Ermes Ronchi giovedì 25 settembre 2008
XXVI domenica
Tempo ordinario - Anno A

In quel tempo, Gesù disse ai capi dei sacerdoti e agli anziani del popolo: «Che ve ne pare? Un uomo aveva due figli. Si rivolse al primo e disse: "Figlio, oggi va' a lavorare nella vigna". Ed egli rispose: "Non ne ho voglia". Ma poi si pentì e vi andò. Si rivolse al secondo e disse lo stesso. Ed egli rispose: "Sì, signore". Ma non vi andò. Chi dei due ha compiuto la volontà del padre?». Risposero: «Il primo».
E Gesù disse loro: «In verità io vi dico: i pubblicani e le prostitute vi passano avanti nel regno di Dio. Giovanni infatti venne a voi sulla via della giustizia, e non gli avete creduto; i pubblicani e le prostitute invece gli hanno creduto. Voi, al contrario, avete visto queste cose, ma poi non vi siete nemmeno pentiti così da credergli».

«Un uomo aveva due figli», e si potrebbe tradurre così: un uomo aveva due cuori. Siamo tutti così, contradditori e incerti, con due cuori: uno che dice sì e uno che lo contraddice. Abbiamo tutti due anime: quella dell'apparire e del fingere per gli altri, e quella dell'essere veri anche se nessuno vede e sa.
Non si illude Gesù. Conosce bene come siamo fatti: non esiste un terzo figlio ideale, in cui senza contraddizioni avvenga l'incontro perfetto del dire e del fare. Così noi: cristiani solo a parole o con i fatti?
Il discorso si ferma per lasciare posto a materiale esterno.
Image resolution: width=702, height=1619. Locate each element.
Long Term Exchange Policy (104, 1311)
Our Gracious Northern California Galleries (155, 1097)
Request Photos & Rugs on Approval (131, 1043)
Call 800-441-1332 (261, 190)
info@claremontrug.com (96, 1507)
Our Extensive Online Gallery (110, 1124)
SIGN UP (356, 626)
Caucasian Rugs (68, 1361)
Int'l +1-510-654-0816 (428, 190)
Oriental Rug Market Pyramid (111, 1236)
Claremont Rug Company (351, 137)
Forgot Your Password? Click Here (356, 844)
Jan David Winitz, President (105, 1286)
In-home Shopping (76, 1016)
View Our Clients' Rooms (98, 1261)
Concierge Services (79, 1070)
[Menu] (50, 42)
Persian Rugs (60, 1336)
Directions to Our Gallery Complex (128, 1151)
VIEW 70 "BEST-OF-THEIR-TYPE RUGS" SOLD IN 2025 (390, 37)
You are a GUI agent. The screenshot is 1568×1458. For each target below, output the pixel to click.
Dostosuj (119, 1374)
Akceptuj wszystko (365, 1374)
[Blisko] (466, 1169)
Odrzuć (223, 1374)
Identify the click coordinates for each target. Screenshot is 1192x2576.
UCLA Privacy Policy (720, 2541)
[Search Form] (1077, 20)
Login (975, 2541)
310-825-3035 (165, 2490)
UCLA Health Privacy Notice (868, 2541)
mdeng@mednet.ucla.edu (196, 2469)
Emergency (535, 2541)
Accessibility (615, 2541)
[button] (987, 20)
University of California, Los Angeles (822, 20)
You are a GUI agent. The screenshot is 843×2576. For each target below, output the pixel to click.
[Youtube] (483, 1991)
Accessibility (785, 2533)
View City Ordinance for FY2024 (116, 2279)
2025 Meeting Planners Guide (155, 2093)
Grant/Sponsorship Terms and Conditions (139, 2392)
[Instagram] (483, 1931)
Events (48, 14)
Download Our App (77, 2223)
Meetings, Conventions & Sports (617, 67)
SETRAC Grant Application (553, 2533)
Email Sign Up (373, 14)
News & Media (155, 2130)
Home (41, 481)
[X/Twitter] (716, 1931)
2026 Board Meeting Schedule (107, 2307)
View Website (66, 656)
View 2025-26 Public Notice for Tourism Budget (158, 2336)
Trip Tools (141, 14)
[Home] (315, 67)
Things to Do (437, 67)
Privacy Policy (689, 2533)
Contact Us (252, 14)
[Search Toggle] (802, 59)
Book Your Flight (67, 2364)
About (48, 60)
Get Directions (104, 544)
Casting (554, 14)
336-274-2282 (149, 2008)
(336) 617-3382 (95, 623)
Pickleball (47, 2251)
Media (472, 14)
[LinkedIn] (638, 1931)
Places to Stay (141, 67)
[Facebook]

Primo attore della breve parabola è il padre, che va' verso i suoi figli, si fa vicino, li cerca, chiede loro di lavorare in una vigna che non dice «mia», ma sottintende «nostra», che al rifiuto non si scandalizza e non si deprime.
C'è poi un figlio vivo e reattivo, impulsivo, che prima di aderire a suo padre prova il bisogno imperioso, vitale, di fronteggiarlo, di misurarsi con lui, di contraddirlo, che non ha nulla di servile, libero da sudditanze e da paure.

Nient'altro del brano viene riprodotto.